# Requirement 1:
Translate this sentence from the article on Ted Cruz's health care proposal into Spanish: "Now Sen. Ted Cruz of Texas has an idea that could bring back the high-risk pool."
# Requirement 2:
Carry on the article on Ted Cruz's health care proposal, picking up after its final sentence.

### Supplied text ###

Chattanooga Times Free Press

Cruz has an idea for how to cover high-risk patients

- NEW YORK TIMES NEWS SERVICE

The health care bill that passed the House a few months ago called for Americans with a history of serious illnesses to be covered in their own, special highrisk insurance pool.

When the Senate unveiled its health legislatio­n in June, it notably omitted the unpopular provision, instead requiring that all Americans be covered by the same kind of insurance, and be charged the same price as other customers of the same age.

Now Sen. Ted Cruz of Texas has an idea that could bring back the high-risk pool.

His proposal, which he’s circulatin­g to his colleagues on typed handouts, wouldn’t explicitly create and fund the special insurance markets, as the House bill did. Instead, insurance experts said, it would create a sort of de facto high risk pool, by encouragin­g customers with health problems to buy insurance in one market and those without illnesses to buy it in another.

Senate leaders are taking the proposal seriously, as it offers something for conservati­ve and moderate lawmakers, at least on paper. And, according to a Fox News interview with Marc Short, the White House director of legislativ­e affairs, the Congressio­nal Budget Office is evaluating the plan this week.

### Available data ###

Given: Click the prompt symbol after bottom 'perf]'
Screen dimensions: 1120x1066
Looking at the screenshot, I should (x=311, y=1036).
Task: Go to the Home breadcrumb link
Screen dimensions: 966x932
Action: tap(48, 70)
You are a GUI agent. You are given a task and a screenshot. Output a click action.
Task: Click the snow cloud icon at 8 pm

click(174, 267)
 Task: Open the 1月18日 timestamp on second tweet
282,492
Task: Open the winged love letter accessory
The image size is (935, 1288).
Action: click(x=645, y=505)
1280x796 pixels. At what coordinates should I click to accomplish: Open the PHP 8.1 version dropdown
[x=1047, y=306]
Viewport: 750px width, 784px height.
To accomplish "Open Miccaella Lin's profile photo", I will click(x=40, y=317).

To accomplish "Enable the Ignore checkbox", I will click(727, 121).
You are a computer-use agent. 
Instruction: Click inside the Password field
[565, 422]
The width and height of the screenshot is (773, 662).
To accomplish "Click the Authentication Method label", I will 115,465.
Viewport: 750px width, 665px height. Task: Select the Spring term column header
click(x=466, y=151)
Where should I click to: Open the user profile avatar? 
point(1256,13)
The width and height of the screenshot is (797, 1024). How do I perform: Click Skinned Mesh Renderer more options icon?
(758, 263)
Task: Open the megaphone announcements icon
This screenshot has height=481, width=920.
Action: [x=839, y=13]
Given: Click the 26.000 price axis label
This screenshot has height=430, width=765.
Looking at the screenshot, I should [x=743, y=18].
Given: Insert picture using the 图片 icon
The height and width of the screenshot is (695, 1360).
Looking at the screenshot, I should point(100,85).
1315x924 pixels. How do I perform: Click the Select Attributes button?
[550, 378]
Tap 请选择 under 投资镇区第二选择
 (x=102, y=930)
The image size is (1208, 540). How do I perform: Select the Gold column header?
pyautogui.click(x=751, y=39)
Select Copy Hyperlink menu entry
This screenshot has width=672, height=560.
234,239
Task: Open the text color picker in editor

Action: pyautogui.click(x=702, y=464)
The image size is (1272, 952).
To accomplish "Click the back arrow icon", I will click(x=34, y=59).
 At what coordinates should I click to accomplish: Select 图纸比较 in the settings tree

###

# Written answer 1:
Ahora el senador Ted Cruz, de Texas, tiene una idea que podría recuperar el fondo común de alto riesgo.

# Written answer 2:
There is no public legislativ­e language yet, but here’s how Cruz’s plan appears to work, based on his handout and statements: Any company that wanted to sell health insurance would be required to offer one plan that adhered to all the Obamacare rules, including its requiremen­t that every customer be charged the same price. People would be eligible for government subsidies to help buy such plans, up to a certain level of income. But the companies would also be free to offer any other type of insurance they wanted, freed from Obamacare’s rules.

People who bought the Obamacare-compliant plans would be eligible for subsidies that limit their cost, as long as their income was less than about $42,000 per year for a single person. And those who earn more — or wish to buy skimpier, cheaper plans without all the rules — may also get a discount on those premiums, in the form of pretax health savings accounts, which the legislatio­n would let them use to buy insurance.